Screenshot grounding data

______

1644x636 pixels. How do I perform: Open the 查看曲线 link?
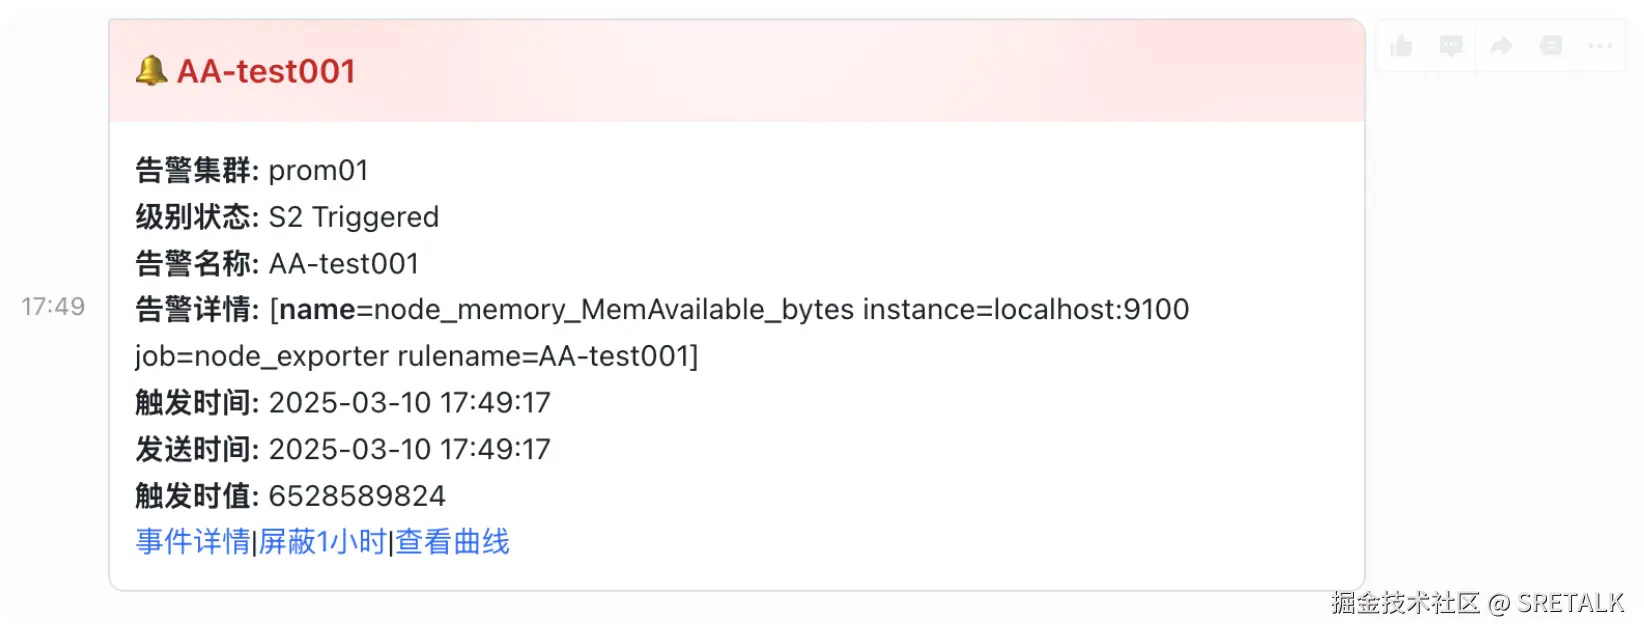tap(453, 542)
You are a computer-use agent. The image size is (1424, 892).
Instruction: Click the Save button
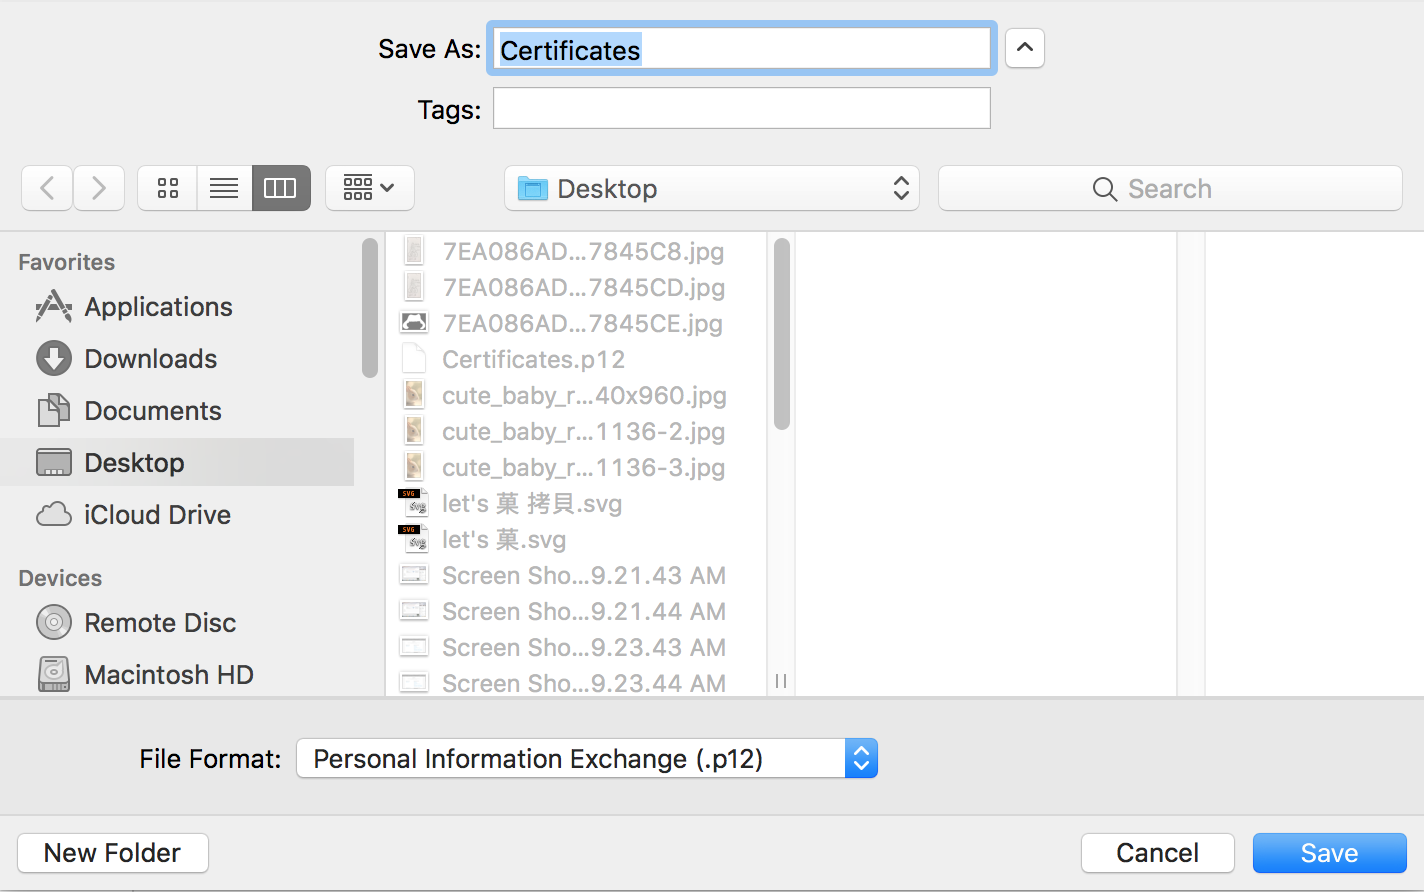coord(1329,853)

______

[Requirement] Print all of the records shown above exactly, leaving out each picture.

[Task response]
1644x636 pixels. How do I perform: Open the 查看曲线 link?
tap(453, 542)
You are a computer-use agent. The image size is (1424, 892).
Instruction: Click the Save button
coord(1329,853)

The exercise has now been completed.